Ukrayna’nın NATO’daki müttefiklerinin Rusya’yı “stratejik bir yenilgiye” uğratmaya çalıştıklarını ve Moskova’ya askeri operasyonlarını sürdürmekten başka seçenek bırakmadıklarını dile getirdi.
Lavrov, Rusya’nın eylemlerini halkını ve güvenlik çıkarlarını savunmak olarak nitelendirirken, “Çatışmanın bedelini en ağır şekilde Ukraynalılar ödüyor,” iddiasında bulundu.

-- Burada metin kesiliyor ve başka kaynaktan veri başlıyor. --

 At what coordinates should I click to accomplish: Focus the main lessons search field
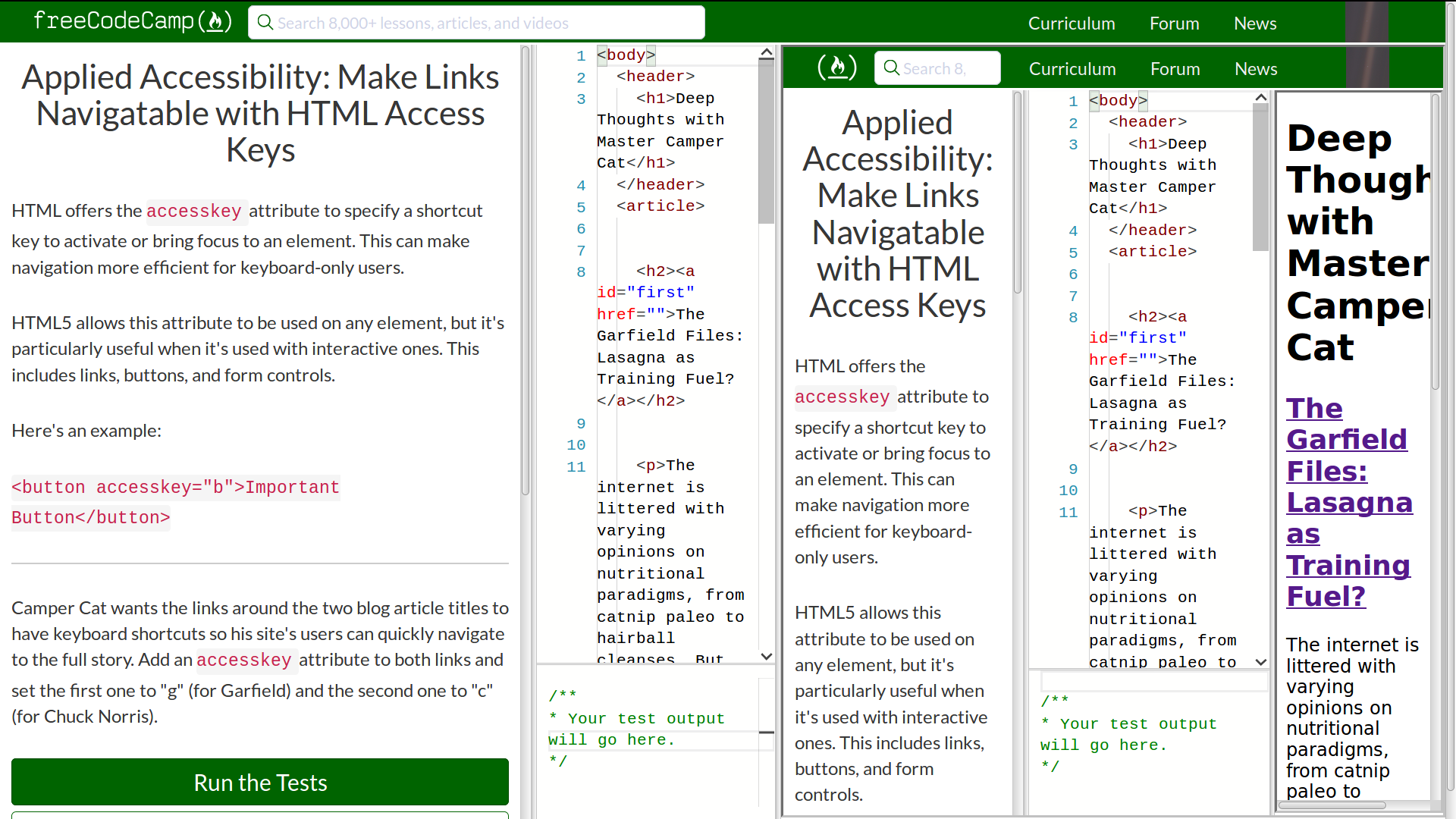tap(485, 23)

Askeri ya da diplomatik bir çözüm olasılığı sorulduğunda Lavrov, müzakerelerde yaşanan tekrarlanan başarısızlıklardan duyduğu hayal kırıklığını dile getirdi.
2014 anlaşması ve Minsk Anlaşmaları gibi önceki girişimlerin Batı’nın desteğiyle Kiev tarafından baltalandığını anlattı. Lavrov, barışın ne Ukrayna’nın ne de destekçilerinin gündeminde olduğunu belirtti.
“Washington ve NATO müttefikleri savaşın devam etmesi için Kiev’e siyasi, askeri ve mali destek sağlıyor,” diyen Lavrov, uzun menzilli füzelerin tedariki de dahil olmak üzere Batı’nın eylemlerinin tehlikeli sonuçlar doğurabileceği uyarısında bulundu.
Lavrov ayrıca değişen küresel düzen hakkında da görüş bildirerek, küresel Güney ve Doğu’da yeni güç merkezleri ortaya çıktıkça mevcut dünya sisteminin “çok kutuplu bir döneme” girdiğini dile getirdi.
BRICS ve ASEAN gibi bölgesel birliklerin öneminin altını çizen Lavrov, bu oluşumların “egemen eşitlik ve medeniyet çeşitliliğine” doğru bir değişimi temsil ettiğini belirtti.
Bakan, Batı’nın hegemonyasını sürdürme çabalarını eleştirerek bu küresel değişimlere ayak uyduramadığını savunarak “Batı diğerlerinden daha uzun süre direndi, ancak bu sürecin geri döndürülemez olduğunu da fark etmeye başladı,” değerlendirmesini yaptı.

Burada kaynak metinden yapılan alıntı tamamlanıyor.